Da redação
O presidente do Senado, Davi Alcolumbre (União Brasil-AP), tem sinalizado a possibilidade de adiar para depois das eleições a votação da Proposta de Emenda à Constituição que prevê o fim da jornada de trabalho 6×1. Executivos do setor produtivo tomaram conhecimento da movimentação nos últimos dias em Brasília.
Segundo três empresários consultados, Alcolumbre teria adotado tom conciliador na semana passada ao mencionar que o texto pode ser analisado pelas comissões do Congresso antes de ir ao plenário. Essa declaração gerou expectativa positiva em parte do setor empresarial, que acompanha de perto o tema.

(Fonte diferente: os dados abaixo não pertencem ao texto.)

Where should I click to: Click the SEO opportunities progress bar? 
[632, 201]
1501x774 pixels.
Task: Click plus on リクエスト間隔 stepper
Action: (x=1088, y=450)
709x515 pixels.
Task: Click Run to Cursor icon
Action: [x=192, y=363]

Entidades representantes do setor produtivo afirmam que a mudança na escala de trabalho traria impactos consideráveis nos custos das empresas. Para elas, a manutenção do atual modelo é estratégica para a sustentabilidade das operações em diversos segmentos da economia brasileira.
Apesar do novo cenário, empresários aguardam definições mais concretas. Conforme apurado, a deliberação sobre a tramitação da PEC pode ocorrer durante reunião entre líderes do Senado, marcada por Davi Alcolumbre, prevista para esta terça-feira, 9.
O presidente do Senado ainda não confirmou formalmente o adiamento da votação, mas as sinalizações têm sido suficientes para acalmar o setor produtivo. O tema segue gerando debates tanto entre parlamentares quanto em entidades empresariais, que monitoram o andamento da proposta.
A proposta de emenda à Constituição, conhecida como PEC do 6×1, altera o regime de dias trabalhados e folgas previstos pela legislação. O atual modelo estabelece seis dias de trabalho seguidos por um de descanso, prática comum em diversos setores da economia.